Final Atlas 5 launch from California delayed for battery replacement

The first stage of ULA’s Atlas 5 rocket was lifted onto its launch stand at Vandenberg Space Force Base, California, on Sept. 28. Credit: USSF 30th Space Wing/Steve Gerlich

The final flight of an Atlas 5 rocket from California has been delayed from Tuesday until no earlier than Nov. 9 to replace a battery on the launcher’s Centaur upper stage, United Launch Alliance and NASA officials said.

The Atlas 5 rocket’s Centaur upper stage will place the JPSS 2 weather satellite into polar orbit for NOAA and NASA, then the rocket stage will perform a deorbit burn and deploy a joint ULA-NASA re-entry technology experiment named LOFTID, or the Low-Earth Orbit Flight Test of an Inflatable Decelerator.
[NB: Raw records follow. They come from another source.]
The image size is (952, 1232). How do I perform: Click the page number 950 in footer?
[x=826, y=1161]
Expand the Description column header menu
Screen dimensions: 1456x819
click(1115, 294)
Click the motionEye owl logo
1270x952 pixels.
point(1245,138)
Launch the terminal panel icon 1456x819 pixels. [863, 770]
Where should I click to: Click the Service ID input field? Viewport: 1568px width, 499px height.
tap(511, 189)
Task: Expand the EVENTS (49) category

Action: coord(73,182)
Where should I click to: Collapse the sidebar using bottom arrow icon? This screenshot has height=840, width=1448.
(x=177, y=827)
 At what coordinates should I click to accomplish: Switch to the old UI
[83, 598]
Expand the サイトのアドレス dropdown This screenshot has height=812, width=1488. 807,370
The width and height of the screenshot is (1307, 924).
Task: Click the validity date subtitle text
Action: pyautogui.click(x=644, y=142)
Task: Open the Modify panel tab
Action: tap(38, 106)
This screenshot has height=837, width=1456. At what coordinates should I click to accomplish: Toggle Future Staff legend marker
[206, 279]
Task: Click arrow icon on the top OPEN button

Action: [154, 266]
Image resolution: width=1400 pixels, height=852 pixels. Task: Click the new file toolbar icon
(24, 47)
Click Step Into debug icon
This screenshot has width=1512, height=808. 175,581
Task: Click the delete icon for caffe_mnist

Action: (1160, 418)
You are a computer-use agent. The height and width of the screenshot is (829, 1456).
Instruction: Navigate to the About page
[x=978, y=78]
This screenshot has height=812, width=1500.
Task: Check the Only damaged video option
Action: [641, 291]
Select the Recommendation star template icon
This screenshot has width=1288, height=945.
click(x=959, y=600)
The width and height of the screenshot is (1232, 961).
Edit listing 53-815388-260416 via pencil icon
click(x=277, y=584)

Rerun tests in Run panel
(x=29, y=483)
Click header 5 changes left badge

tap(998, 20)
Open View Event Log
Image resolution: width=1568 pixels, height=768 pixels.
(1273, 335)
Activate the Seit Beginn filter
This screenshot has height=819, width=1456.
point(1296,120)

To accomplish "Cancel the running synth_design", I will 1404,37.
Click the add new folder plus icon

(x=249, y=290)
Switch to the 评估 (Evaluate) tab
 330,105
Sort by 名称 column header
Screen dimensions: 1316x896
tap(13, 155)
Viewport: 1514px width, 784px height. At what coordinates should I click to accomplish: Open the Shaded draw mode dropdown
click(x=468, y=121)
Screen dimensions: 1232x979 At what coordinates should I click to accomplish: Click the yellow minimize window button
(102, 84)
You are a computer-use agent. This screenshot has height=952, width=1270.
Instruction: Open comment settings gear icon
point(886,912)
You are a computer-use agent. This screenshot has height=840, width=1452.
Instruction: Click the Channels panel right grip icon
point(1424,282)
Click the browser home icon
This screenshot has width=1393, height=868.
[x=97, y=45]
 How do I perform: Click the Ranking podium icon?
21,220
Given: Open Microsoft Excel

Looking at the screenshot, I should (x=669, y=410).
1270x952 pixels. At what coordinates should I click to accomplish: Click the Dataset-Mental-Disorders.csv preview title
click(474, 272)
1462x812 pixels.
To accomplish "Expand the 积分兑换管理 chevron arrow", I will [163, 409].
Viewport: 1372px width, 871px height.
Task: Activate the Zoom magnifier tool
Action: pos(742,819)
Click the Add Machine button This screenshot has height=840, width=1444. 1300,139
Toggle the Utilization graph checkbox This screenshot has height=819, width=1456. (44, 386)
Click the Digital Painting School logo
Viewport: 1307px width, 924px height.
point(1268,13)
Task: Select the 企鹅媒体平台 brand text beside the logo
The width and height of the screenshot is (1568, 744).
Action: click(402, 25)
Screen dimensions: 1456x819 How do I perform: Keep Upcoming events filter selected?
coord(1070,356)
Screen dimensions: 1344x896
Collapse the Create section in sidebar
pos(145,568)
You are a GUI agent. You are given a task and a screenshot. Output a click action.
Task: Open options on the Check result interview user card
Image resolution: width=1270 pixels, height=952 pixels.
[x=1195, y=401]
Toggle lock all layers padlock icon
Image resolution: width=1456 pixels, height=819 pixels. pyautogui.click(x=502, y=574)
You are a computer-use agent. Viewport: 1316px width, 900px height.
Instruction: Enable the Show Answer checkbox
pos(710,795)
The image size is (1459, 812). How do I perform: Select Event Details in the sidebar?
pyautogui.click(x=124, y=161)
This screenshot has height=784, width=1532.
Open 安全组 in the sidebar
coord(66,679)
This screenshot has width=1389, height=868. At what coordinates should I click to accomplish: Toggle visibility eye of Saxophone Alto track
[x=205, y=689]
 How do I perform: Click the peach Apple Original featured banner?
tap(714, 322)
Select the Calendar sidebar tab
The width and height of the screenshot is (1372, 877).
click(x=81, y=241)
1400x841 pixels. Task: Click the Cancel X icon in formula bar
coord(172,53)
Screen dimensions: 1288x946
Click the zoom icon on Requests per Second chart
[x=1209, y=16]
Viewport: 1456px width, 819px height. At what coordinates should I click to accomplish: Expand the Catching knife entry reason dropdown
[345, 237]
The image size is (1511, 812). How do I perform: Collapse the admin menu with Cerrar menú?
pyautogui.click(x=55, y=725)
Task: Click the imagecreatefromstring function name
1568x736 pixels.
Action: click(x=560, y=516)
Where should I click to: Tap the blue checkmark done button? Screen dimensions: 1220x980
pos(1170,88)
The mission will have to wait until no earlier than Nov. 9 to blast off from Vandenberg Space Force Base in California. The launch time Nov. 9 is set for 1:25 a.m. PST (4:25 a.m. EST; 0925 GMT).

The rocket is fully stacked on its launch pad at Vandenberg to begin a mission that will close long chapters in the history of the Atlas rocket program. It will mark the final flight of an Atlas rocket from Vandenberg, and the last Atlas 5 rocket to fly with the vehicle’s classic 4-meter-diameter (13-foot) payload fairing.

There are 20 more Atlas 5 rocket flights on ULA’s schedule in the next few years, including the JPSS 2 mission. ULA is phasing out the Atlas 5 rocket, along with its other legacy rocket, the Delta 4. There are two Delta 4-Heavy rockets left on ULA’s launch manifest.

The Atlas 5 and Delta 4 rockets will be replaced by the next-generation Vulcan Centaur launcher, which ULA says will be cheaper to build and operate, and will exceed the capabilities of the company’s previous vehicles.

The Atlas 5’s payload fairing containing the JPSS 2 weather satellite and LOFTID tech demo experiment was moved to the launch pad earlier this month. Credit: USSF 30th Space Wing/Carlos Velasco

The JPSS 2 weather satellite is the second in NOAA’s newest generation of observatories gathering data on Earth’s atmosphere and oceans, mapping and monitoring wildfires and volcanoes, and measuring dust and smoke in the air. JPSS 2 will also track the health of the ozone layer.

Built by Northrop Grumman, the JPSS 2 spacecraft is the third satellite in NOAA’s Joint Polar Satellite System series of weather observatories. It follows the launch of the Suomi NPP and JPSS 1 weather satellites in 2011 and 2017, both on ULA’s now-retired Delta 2 rocket.

JPSS 2 will fly at an altitude of 512 miles (824 kilometers), allowing its four instruments to collect data over the same location on Earth twice per day, once in sunlight and once at nighttime, as the planet rotates underneath the satellite’s orbit.

The new satellite will be renamed NOAA 21 after it reaches orbit, continuing a line of U.S. government weather satellites dating back to 1960. Forecasters use data from polar-orbiting satellites to help predict weather three to seven days in advance, while NOAA’s GOES weather satellites in geostationary orbit provide real-time monitoring of severe weather and tropical cyclones.

The LOFTID secondary payload on the Atlas 5 rocket will test an inflatable heat shield design that could be used in the future to help land massive cargo on Mars. ULA partnered with NASA on the re-entry tech demo experiment because the company could use a similar heat shield system to help it recover rocket engines from the next-generation Vulcan rocket for refurbishment and reuse.